でも、何度か行くと、同じ所では飽きてくるので、今度は違う場所に行きたくなる。そうするともっと
来れない。それで、目標を違うところに持ってはいかがでしょうか。それはセーリングそのもの
です。ただ、エンジンかけて遠くへ行くだけがヨットじゃ無い。セーリング、どんなセーリングを
するか、緊張して、セーリングに集中して、自分のヨットがどんな走りをするか、させる事ができる
か、外を見るのでは無く、自分の感覚を楽しむ。良い走りを楽しむ。快走を楽しむ。シートを出し
たり引いたりする事が、舵を切る事がどんな走りを見せるか、感覚を楽しむ。

アテネオリンピックで470で銅メダルを取りました。

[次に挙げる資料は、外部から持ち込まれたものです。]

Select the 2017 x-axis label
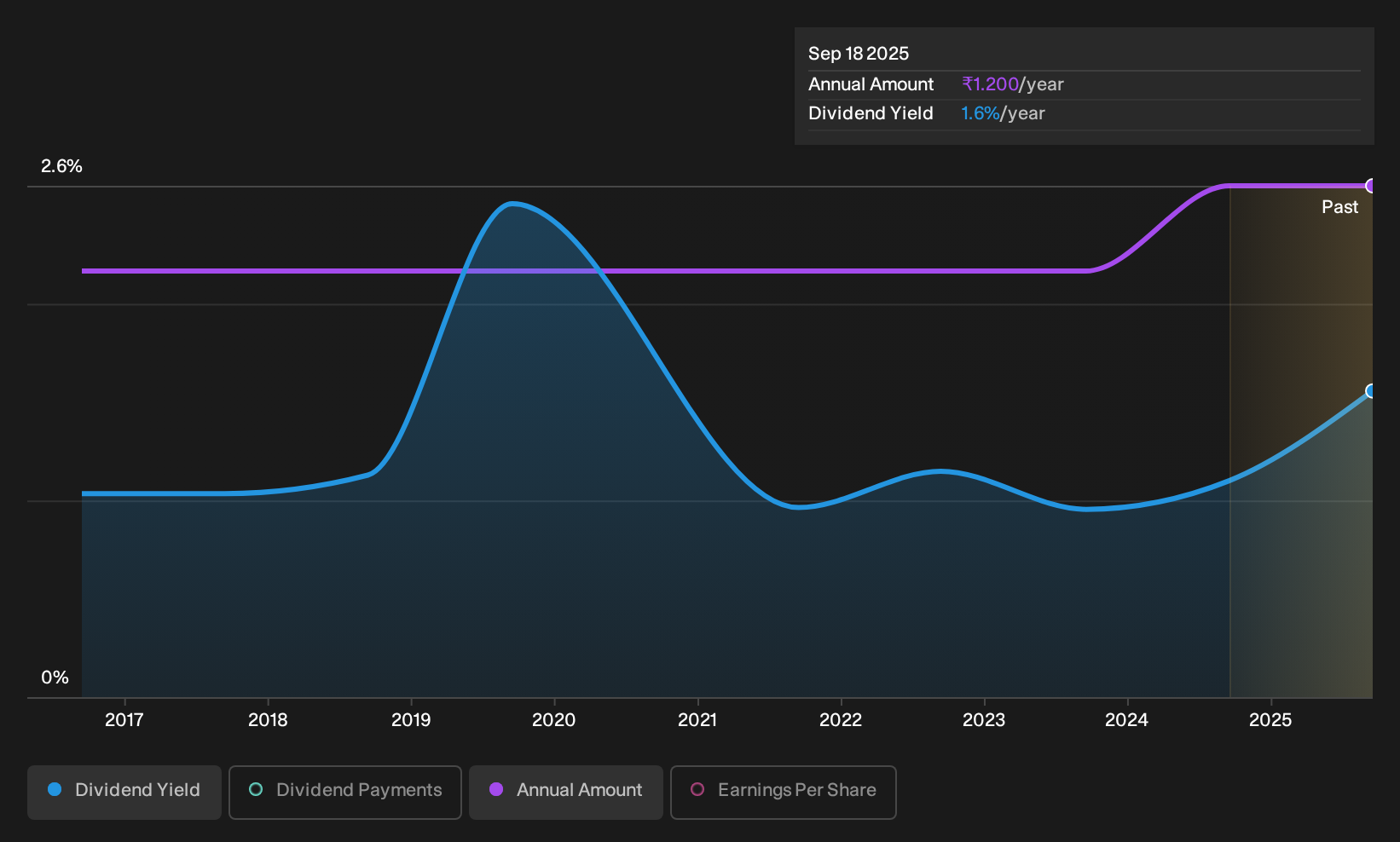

日本はヨットの歴史が浅い。そういう中で銅
メダルというのはすごい事だと思います。でも、これから多くの方々がセーリングを楽しむように
なると、本当は日本人はもっとすごい成績と取れるようになるのではないかと思うのです。日本
人は目標達成能力はすごい物を持っていると思います。ただ、遊びに関しては欧米人のような
遊び方は苦手です。日本人の遊び方は、ただぼ〜っと遊ぶのでは無く、突き進む遊び方では
ないでしょうか。一旦、目標が設定されると、すごい能力を発揮します。そして、それに生きがい
さえ感じる事ができるのです。仕事でもです。

レースでも無く、セーリングそのものを追求する姿勢は欧米の遊びとは違うかもしれません。セー
リングを追求するのはレースの世界と決め付ける必要は無い。遊びでセーリングを追求しても
良いではないですか、日本人にはその方が楽しめる。あの島へ行くという目標があれば、日本人
は行ける。でも、日常にはなり得ないので、乗らなくなる。ならば、セーリングそのものを追及して
楽しむという目標設定は日常にヨットを乗るには最高の目標です。